Témoignage Jeanine Séni

Jeanine SENI, née le 13 juin 1933 à Paris, à l’hôpital Rothschild, nous raconte.

Mes parents et grands-parents sont venus de Turquie,d’Istanbul, dans les années 1924-1925. Nous sommes d’origine judéo-espagnole. Mon père, Raphaël SENI, ma mère Sol ELIE (dite Solange) se sont mariés à Paris en 26. Nous étions 5 enfants – 2 garçons, 3 filles – Mon frère, le premier, est né en 1927.

Quelles sont les raisons qui les ont fait quitter la Turquie ?
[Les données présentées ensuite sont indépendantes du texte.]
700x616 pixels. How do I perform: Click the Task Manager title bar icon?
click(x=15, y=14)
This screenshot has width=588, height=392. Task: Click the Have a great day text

Mes parents avaient déjà des oncles et tantes qui avaient immigrés quelques années auparavant. Ma mère désirait se marier et construire sa vie à Paris.

Dans quel quartier ont-ils habité ?

Avant son mariage, mon père habitait le Père Lachaise. Dans ce quartier il y avait de nombreuses familles judéo-espagnoles. Ma mère, elle, habitait rue Basfroi, dans le 11ème, près de la place Voltaire, chez sa tante. Mes parentes se sont rencontrés grâce à des amis communs. Ils ont habité rue Crépin du Gast (entre Père Lachaise et Ménilmontant). A l’arrivée des enfants, l’appartement devenu trop petit, ils ont été logés dans une HLM, dans cette même rue.

Ma grand-mère paternelle vivait avec nous, six mois dans l’année. J’allais à l’école communale avenue de la République.

Quelle était la profession de vos parents ?

Mon père était « réparateur artistique » de tapis d’Orient. Il a réparé les tapis de la Duchesse de Windsor, dans sa maison à Paris, et ceux de célébrités du monde du spectacle. C’était un artiste. Il savait reproduire à la perfection les dessins. Il était très estimé, apprécié dans son travail. Enfant, son univers nous paraissait tout naturel. Ce n’est que de nombreuses années après que j’ai vraiment réalisé sa valeur sur le plan artistique et que j’ai pris conscience qu’il avait été quelque un dans son métier Il a travaillé 20 ans pour les Ets Jansen, rue Royale, Paris Ier.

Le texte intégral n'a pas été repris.